Tuesday, June 9, 2009

Warning to members is a threat to party: Win Tin

by Salai Pi Pi
Monday, 08 June 2009 22:52

New Delhi (Mizzima) - The National League for Democracy (NLD) is faced with a new threat with the ruling junta having warned and restricted it from issuing statements, an executive member of the party said on Monday.

Win Tin, a veteran journalist and Central Executive Committee (CEC) member of the NLD, said the junta’s warning to party leaders and youths came in the wake of a statement issued last week by the Youth Working Group. It is a new threat to the party and also signals an increasing crackdown on party activities.
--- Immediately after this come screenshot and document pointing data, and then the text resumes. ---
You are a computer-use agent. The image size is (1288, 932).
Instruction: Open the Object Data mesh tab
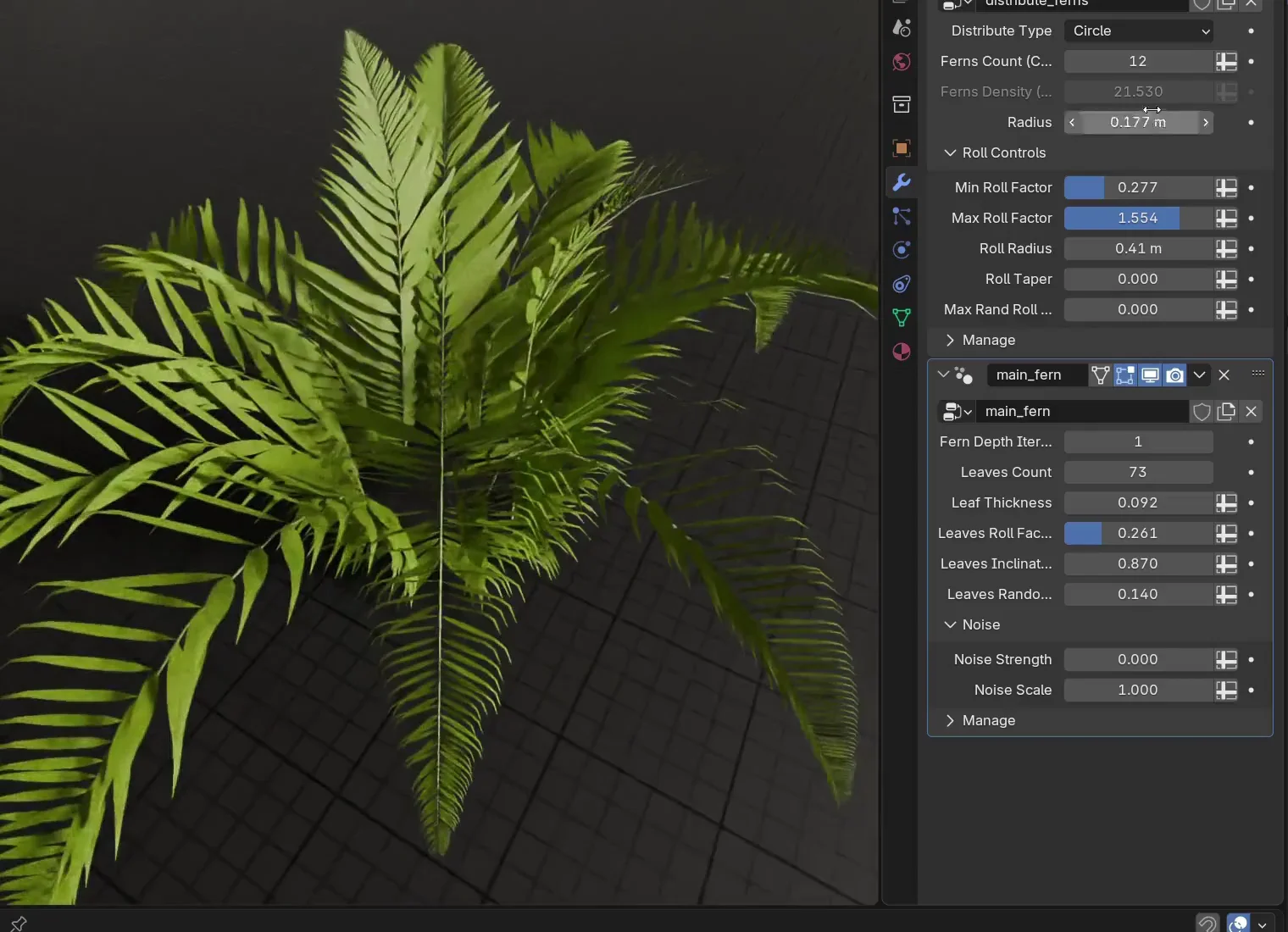click(x=902, y=318)
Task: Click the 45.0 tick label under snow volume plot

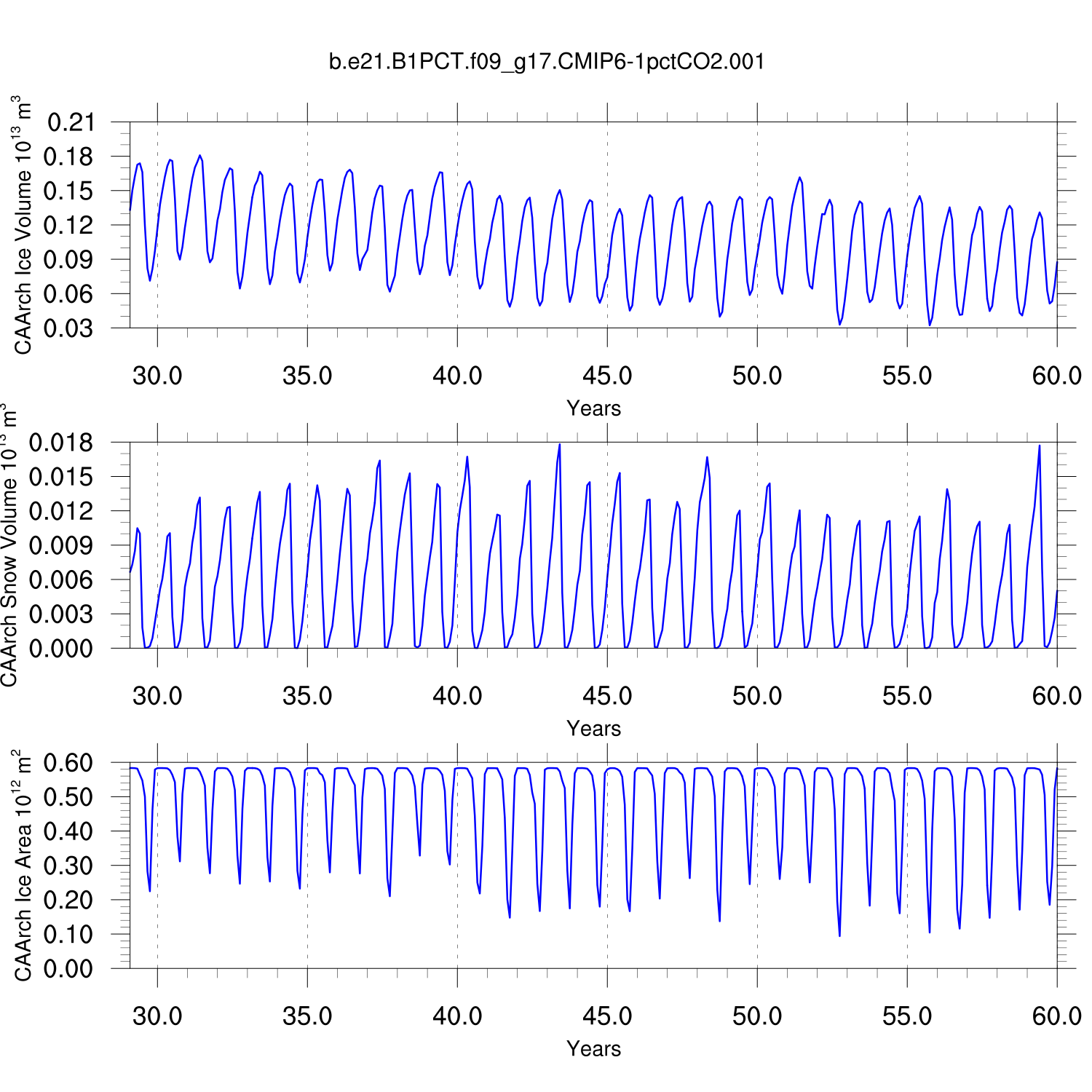Action: (x=607, y=696)
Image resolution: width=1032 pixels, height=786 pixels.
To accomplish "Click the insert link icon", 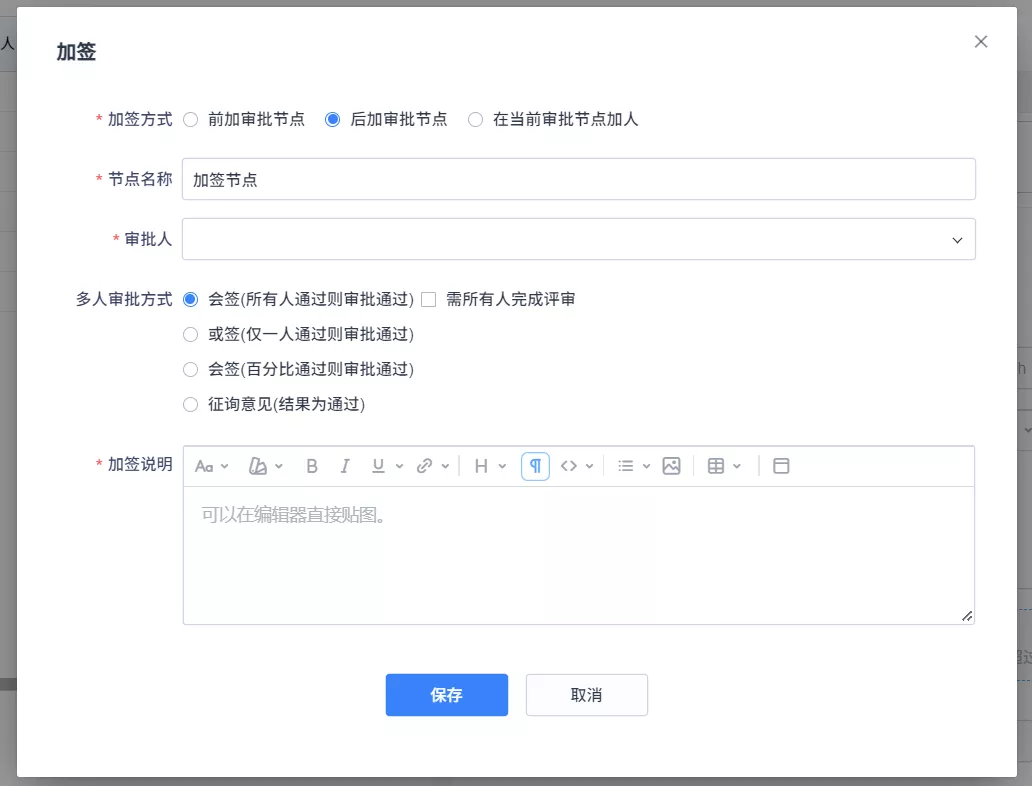I will pos(425,466).
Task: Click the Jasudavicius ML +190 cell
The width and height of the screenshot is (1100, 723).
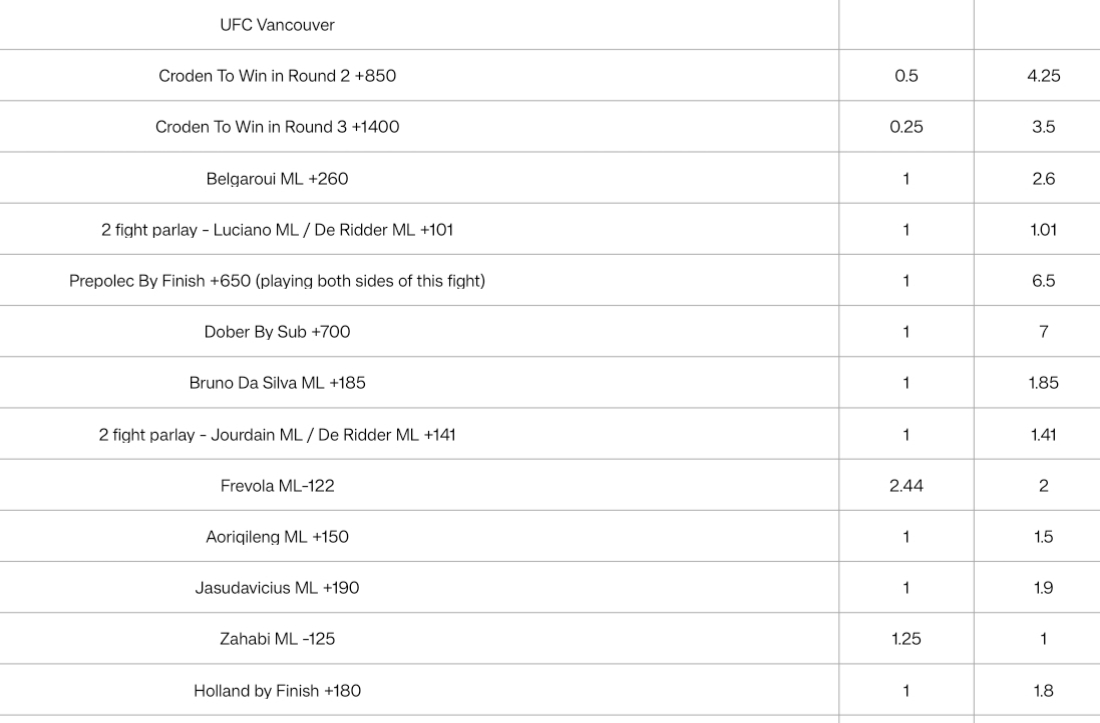Action: 277,588
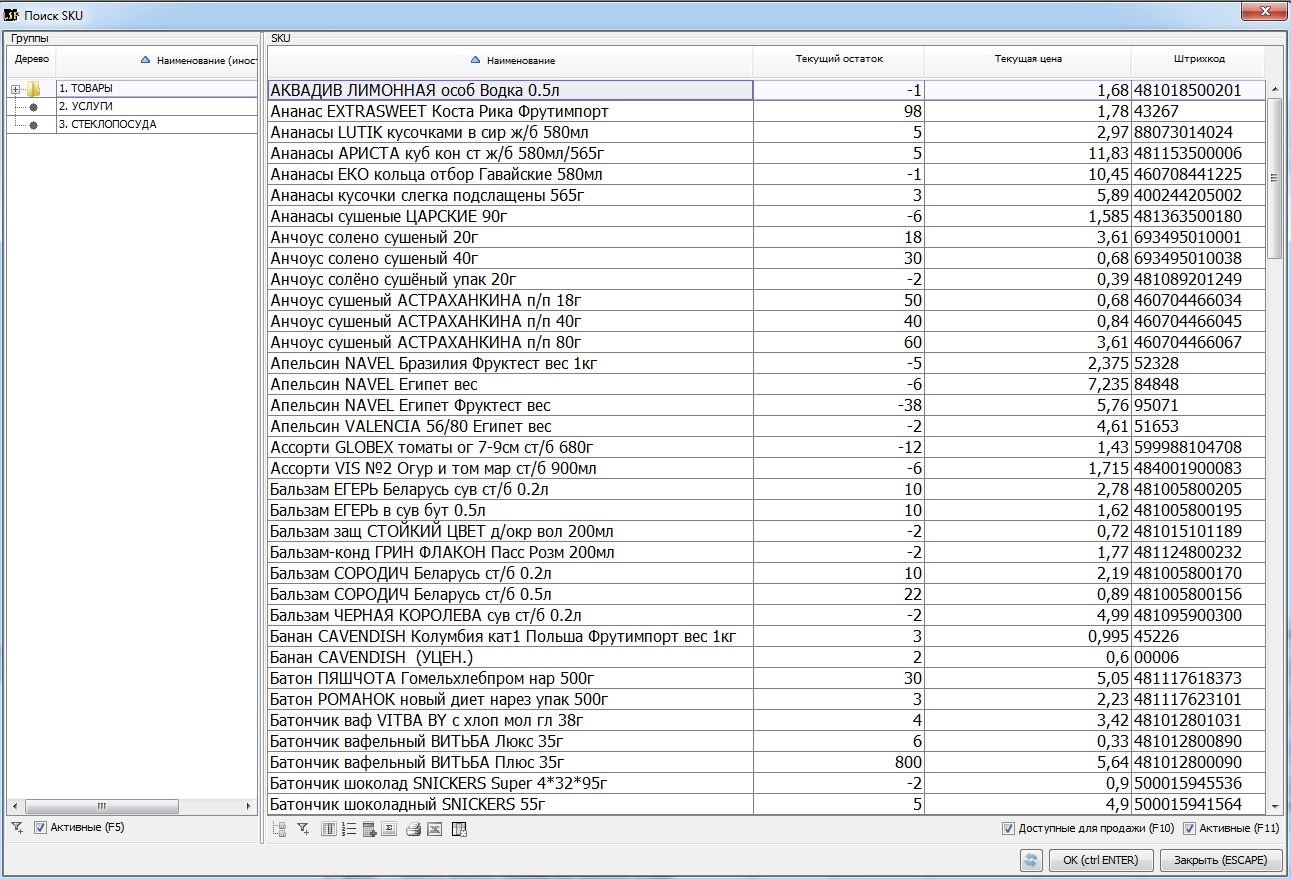Image resolution: width=1291 pixels, height=879 pixels.
Task: Select the 2. УСЛУГИ group
Action: point(85,106)
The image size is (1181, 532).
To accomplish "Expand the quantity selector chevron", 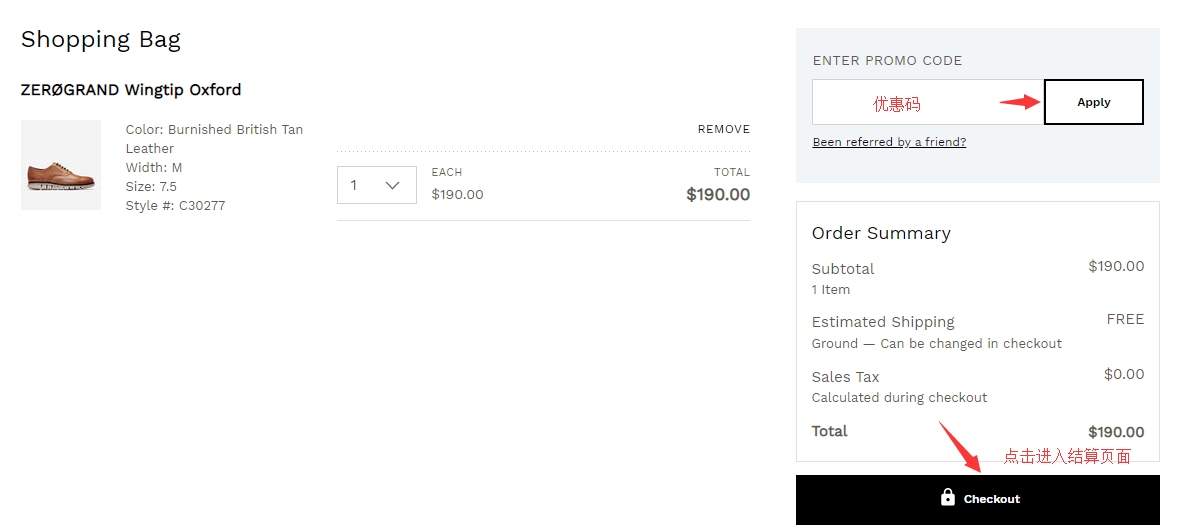I will click(392, 185).
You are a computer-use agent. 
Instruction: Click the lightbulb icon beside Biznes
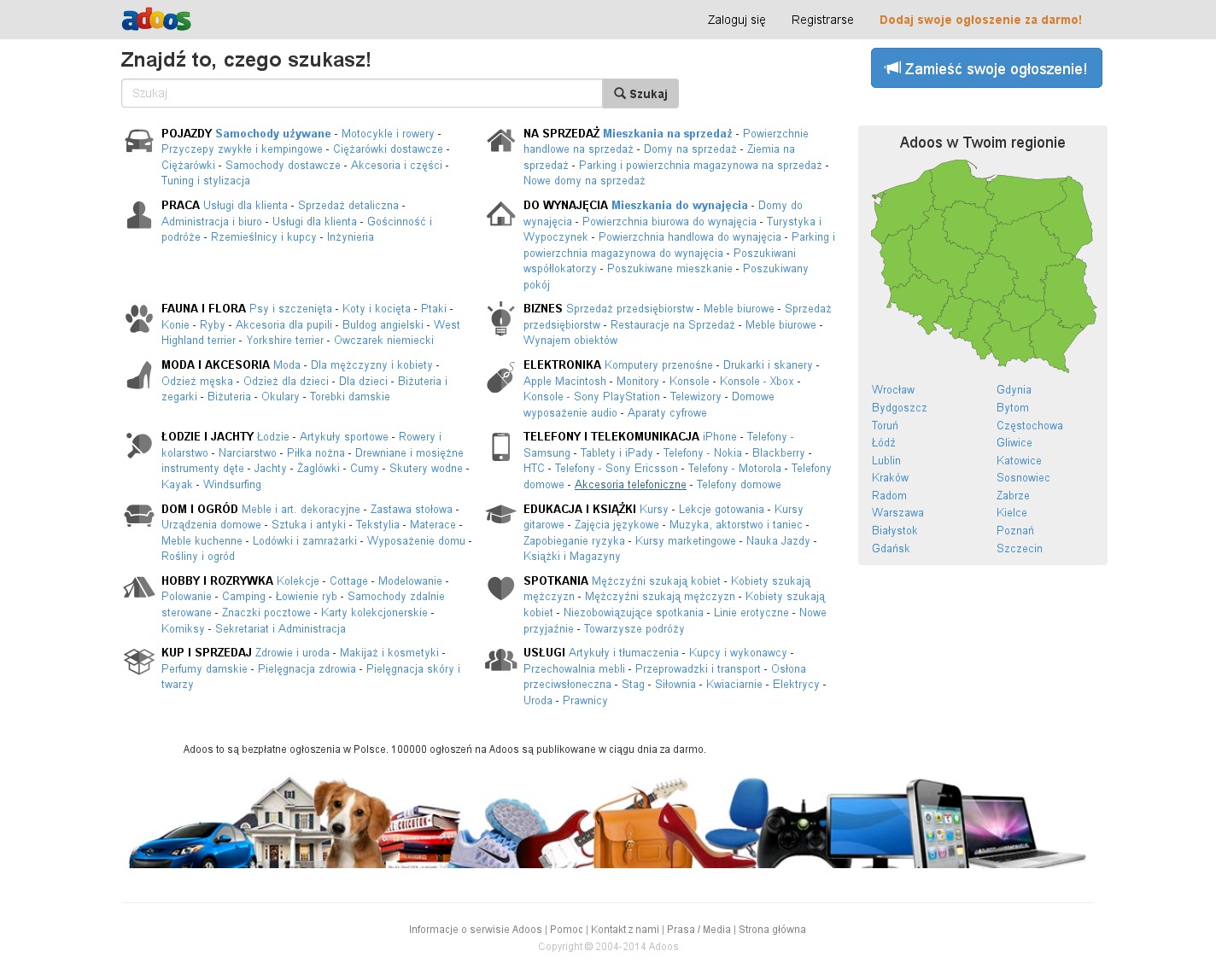[500, 318]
The NLD Youth Working Group on June 2 issued a statement condemning the ongoing trial of party leader Aung San Suu Kyi saying that the junta is applying an ineffective law of the 1974 constitution to sue her and to continue to detain her.

The youth group also said that the trial was not free and fair as the defendant was only allowed one witness while the prosecution presented 14.

In a vindictive response to the statement, the junta authorities on Friday summoned the NLD CEC members along with leaders of the Youth Working Group and warned them. They made them sign a pledge not to repeat such accusations.

The junta, in its mouthpiece newspaper, the New Light of Myanmar, on Saturday said the statement by the NLD youth was “misleading and was disturbing the court’s proceedings,” in Aung San Suu Kyi’s trial.

“It is a threat to us as our members, including youths, have been warned about issuing statements, which we as a legal political party used to issue and have the right to,” Win Tin said.

“It is also a restriction of freedom of expression,” Win Tin added.

On June 4, the authorities called members of the NLD youth wing Hla Thein, Myo Nyunt, Hla Oo and Aye Tun and on June 5 called CEC members Than Htun, Nyunt Wei, Hla Phe and Soe Myint and warned them against issuing statements.

“When we were summoned, they read out a paper the content of which was similar to the context in the newspaper. They said, we had broken the law,” a youth member told Mizzima.

“After they finished reading, they told us to sign the paper as a confession that we had committed a crime,” he added.